Record extracts
↓↓↓

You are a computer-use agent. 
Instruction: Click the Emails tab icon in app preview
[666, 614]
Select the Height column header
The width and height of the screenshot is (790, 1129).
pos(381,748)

↑↑↑

Exercise
Each record above is to be reproduced word for word.

Output for this task
You are a computer-use agent. 
Instruction: Click the Emails tab icon in app preview
[666, 614]
Select the Height column header
The width and height of the screenshot is (790, 1129).
pos(381,748)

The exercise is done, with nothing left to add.